In this setup, multiple institutions train a shared model using **federated learning (FL)** without sharing raw data. Each participant retains local data and contributes encrypted updates. EE is applied to the final model to secure inference.

**Federated Workflow:**

1. **Local Data Stays On-Premise**\
   Each institution (e.g., hospital ( H\_i )) keeps its data locally. It pulls the current global model and computes updates (e.g., using SGD or Adam) without exposing raw data.
2. **Gradient Computation and Optional Privacy**
   * Institutions compute gradient updates ( \Delta \theta\_i ).
   * Optionally apply gradient clipping, differential privacy (DP), or secure aggregation to protect sensitive info.
   * EE may also be used for encrypting updates.\
     Gradient inversion attacks exist but can be mitigated with best practices.
3. **Aggregator Collects Updates**\
   The aggregator (e.g., a neutral coordinator or cloud provider) collects either plaintext or securely aggregated updates. It never sees raw data.
4. **Global Model Convergence**\
   The aggregator applies federated averaging to produce a new global model ( \theta\_{\text{global}} ). This cycle repeats until training converges.
5. **EE Encryption of Final Model**\
   Once converged, the model is encrypted with EE:

   $$
   A' = TAT^{-1}, \quad b' = Tb
   $$

   where ( T ), ( T^{-1} ), and ( \delta ) are secret keys. The EE-encrypted model appears scrambled to untrusted parties.
6. **Secure Inference with EE**\
   Inference is run on encrypted input:

   $$
   x' = T x + \delta, \quad y' = R(A' x' + b')
   $$

   Only the querying client can decrypt ( y' ) using ( T^{-1} ). No raw input/output is exposed to others.

***

#### Compliance and Privacy Summary

* **Local-Only Training Data**\
  All raw data stays on-premise, satisfying HIPAA/GDPR.
* **Optional Gradient Security**\
  DP or secure aggregation may be used for further gradient protection.
* **Encrypted Inference with EE**\
  No intermediate activations or outputs are revealed post-training.
* **No Runtime Overhead**\
  EE maintains similar runtime complexity as standard inference—unlike HE.

***

#### Scenario 2: Single-Party Fine-Tuning with Encrypted Data (Pharma + Rexis)

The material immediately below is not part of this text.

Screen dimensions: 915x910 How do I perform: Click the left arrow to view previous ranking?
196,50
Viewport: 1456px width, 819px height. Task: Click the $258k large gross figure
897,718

Here, a pharma company owns sensitive data and collaborates with Rexis for compute (e.g., GPU-heavy fine-tuning). The model may remain in plaintext, but data is encrypted via EE.

**Workflow:**

1. **Model Transfer (Optional)**\
   Pharma and Rexis agree on a model. Pharma may hold plaintext weights—no model encryption is required.
2. **Local Data Encryption**\
   Each training batch is encrypted locally:

   $$
   x' = T x + \delta
   $$

   The encrypted batch ( x' ) is sent to Rexis's HPC cluster.
3. **Encrypted Forward + Backprop**\
   Rexis computes:
   * Forward pass using ( x' ) and model weights
   * Backward pass and updates
   * Without access to raw inputs or activations
4. **Loss and Update**
   * Encrypted outputs can be returned to Pharma for computing loss
   * Or Rexis completes all updates under EE
   * Updated model may be stored in plaintext or encrypted
5. **Iterative Fine-Tuning**\
   Pharma continues sending encrypted batches to Rexis. Rexis trains without seeing unencrypted data or gradients.
6. **Model Retrieval**\
   Pharma retrieves the final model in plaintext or decrypts it locally.

***

#### Security Guarantees & Trade-offs

* **Data Privacy**\
  Rexis sees only encrypted data ( x' ), never plaintext.
* **Model Transparency**\
  The model can remain in plaintext on Pharma’s side—no encryption required.
* **Low Local Overhead**\
  Pharma encrypts data locally; Rexis handles compute.
* **Efficient Performance**\
  EE avoids ciphertext expansion and supports fast runtime.

***

#### When to Use This

* A single institution holds sensitive data
* It lacks internal compute capacity
* It requires data privacy without needing to hide model weights
* The compute provider (Rexis) is semi-trusted or untrusted

By leveraging **Equivariant Encryption (EE)**, pharma institutions can use high-performance compute resources securely—ensuring privacy while retaining model ownership and full control.


---

# Agent Instructions: Querying This Documentation

If you need additional information that is not directly available in this page, you can query the documentation dynamically by asking a question.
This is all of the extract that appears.